Imagine, all of your iPhone’s services at your fingertips (or tongue tip) during the morning commute or long road trip. The system, controlled by Siri voice-command or manual steering wheel/dashboard buttons, could turn any car into a personal entertainment and navigation center, complete with turn-by-turn directions, dictated messaging, and third-party app support (including favorites like Spotify, iHeartRadio, and Beats Music).
The announcement was a no-brainer, as multiple car companies (I’m looking at you, Ford) had utterly flubbed attempts at producing their own proprietary versions of CarPlay. And Apple’s old friend Google had already announced its very own Open Automotive Alliance, a “global alliance of technology and auto industry leaders committed to bringing the Android platform to cars starting in 2014.” No time to lose!
Rejoice, the few million of you who are in the market for a brand new car this year. Chances are you’ll be able to find one that integrates with your mobile OS of choice. But what about the rest of us who are happily ensconced in an older model? I use iTunes too, you know.
Never fear, tortured souls. Today, Pioneer Audio announced that it will bring CarPlay to five of its popular in-dash NEX infotainment systems (aka thief magnets) in the coming months, with model prices ranging from $700 to $1,400. And Yesterday, Alpine Electronics announced its own CarPlay integration products, at the EVERYDAY LOW PRICE of $500 to $700. Expect a torrent of similar announcements to follow, as the booming Apple aftermarket rightfully panics.
Obviously, this needed to happen. Apple’s objective should be full market penetration, and while that is highly unlikely (I’d say impossible), it becomes much easier when older cars can get in on the game.
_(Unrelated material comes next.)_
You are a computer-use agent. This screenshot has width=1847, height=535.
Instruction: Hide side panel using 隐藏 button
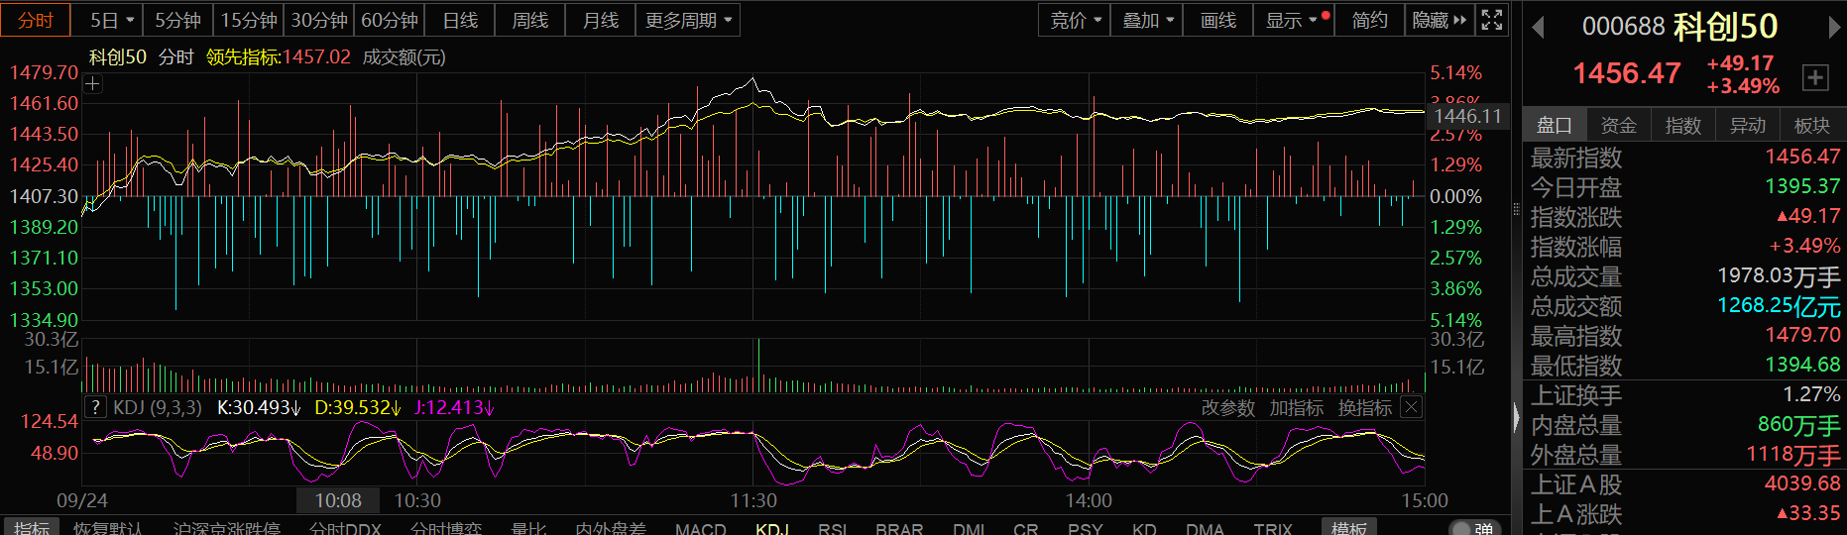click(1439, 20)

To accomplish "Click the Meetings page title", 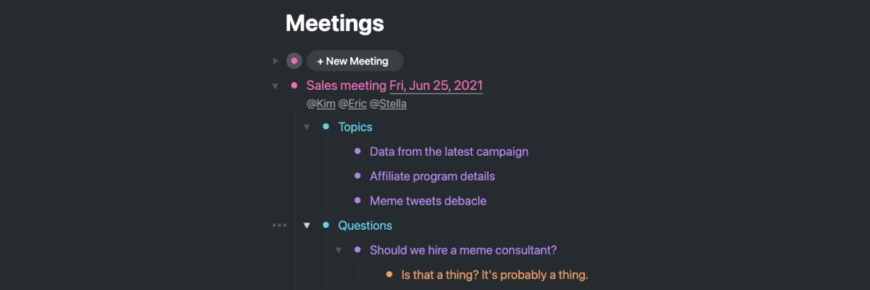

The price point seems high, and definitely prices a significant portion of the aftermarket customer base out for now. But as 2014 models quickly enter the used car marketplace, CarPlay will quickly spread to all corners of the market.
This all comes at a time of major changes to the global dashboard. Audi is experimenting with a 12.3 inch LCD display, in place of the classic dash dials, that goes way beyond anything available in commercial vehicles today. And most tellingly, the Nikkei Asian Review cites a report from Yano Research, which “estimates conventional car navigation systems worldwide will fall from 21.11 million in 2013 to 38.2 million in 2018. Shipments of in-car entertainment systems that link to smartphones, by contrast, will leap roughly fivefold over that same period to reach 14.75 million.”
I can’t wait to plug in and say “play”.